Key Personnel: The Research and Recognition Team is comprised of a group of professionals passionate about the furthering of research to successfully treat Post Traumatic Stress Disorder (PTSD) and related clinical issues. Brief biographies of some of the key members of the team are listed at the end of this introduction. These professionals are divided into two areas: 1. Clinicians/Researchers, and 2. The Board of Directors.
THE NEXT STEP: TRAINING
Training encompasses developing manuals to train more clinicians, which is a critical need, due to many veterans returning with PTS. Ensuring these clinicians are provided the highest quality training and remain current necessitates creating a system of training, certification and re-certification.

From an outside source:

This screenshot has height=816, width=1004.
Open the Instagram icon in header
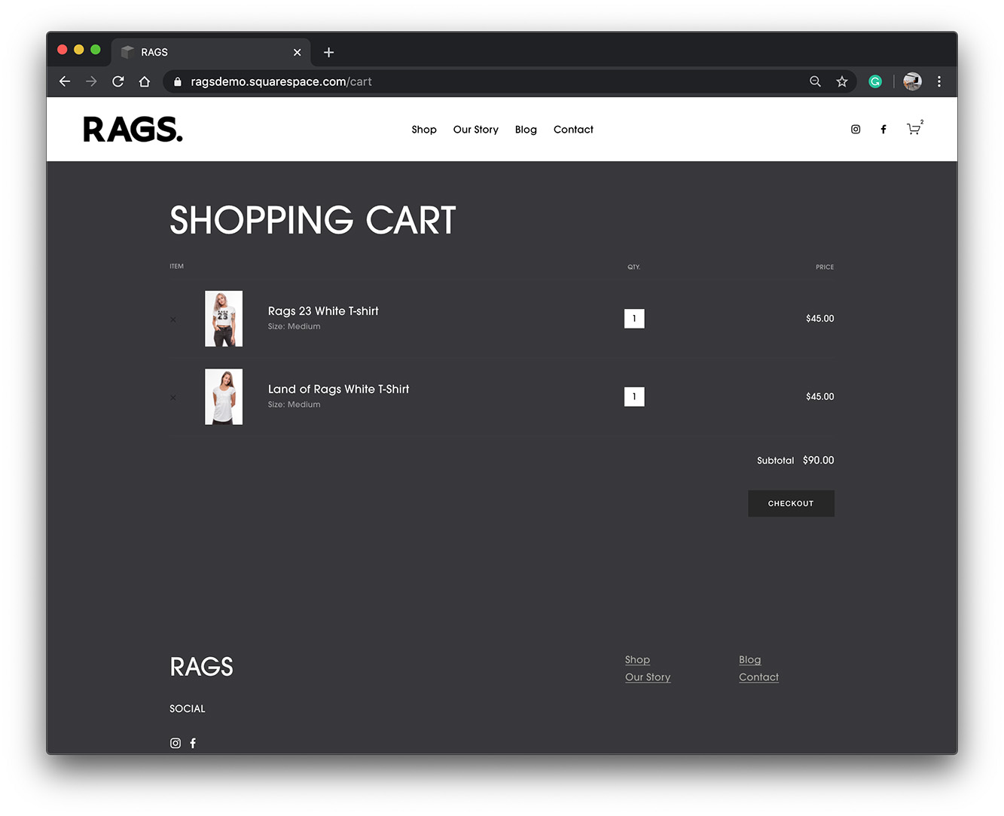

The end goal is to operate a self-sustaining training program that ensures vets will have effective clinicians to administer the RTM protocol and provide follow-up. Given the remarkable clinical effectiveness of the RTM Protocol, the Project is already being pressured to train therapists by approximately 150 professionals working with veterans, who have witnessed the Protocol’s results, with clients they referred to the Projects research or were clinically involved with. For more information, please visit: www.Randrproject.com
RTM RESEARCH RESULTS 2012 TO 2016
An explanation of the neurological basis of the RTM intervention (Gray, R., Traumatology Journal, 2012)

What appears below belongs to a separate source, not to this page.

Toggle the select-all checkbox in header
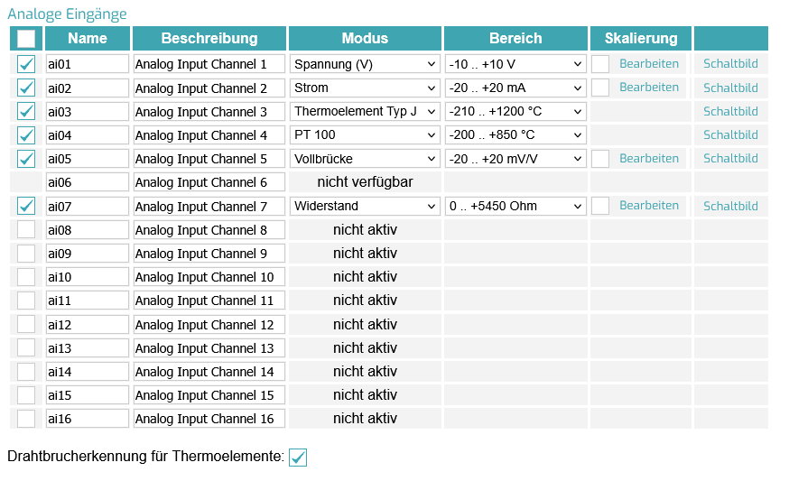(26, 39)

Journal of Military, Veteran, and Family Health (NY $300,000 Grant)
25 of 26 (96%) veterans no longer test as having PTS and their PTS behavioral symptoms were fully alleviated in under five sessions. (Gray and Bourke, 2015)
First Replication Study
Results have been submitted for peer Journal Publication. Over 94% of the veterans were symptom and diagnosis free at the, two week, six week and six month, follow-ups.
Second Replication Study
Results are being prepared for peer Journal Publication. Over 96% diagnosis and PTS symptom remission in the 30 women veteran’s replication study.
Third Replication Study
(NY $800 K Grant 2016) 75 veteran study completed and being prepared for publication with …..% PTSD Diagnosis and symptom free.
Fourth Replication Studies
30 male veteran studies using fMRI pre and Post Measures prepared and awaiting funding at Bradley University in Illinois).
Neurology Studies begun at the University of New Mexico
Two pilot studies, designed to show neurological evidence of PTS remission after clinical treatment have been funded by New Mexico, R & R Supporters. Both studies will be completed in 2016. If the pilot results reflect the findings of the pre-pilot attached, these studies will be the first neurological evidence of highly effective PTS Treatment. The initial pre pilot results are attached. The research is being conducted in Dr Jeff Lewine’s laboratory at the U. of New Mexico’s, Mind Research Network for Neuro-diagnostic Discovery. Dr Lewine is one of the foremost neurological research scientists in the US working on PTS.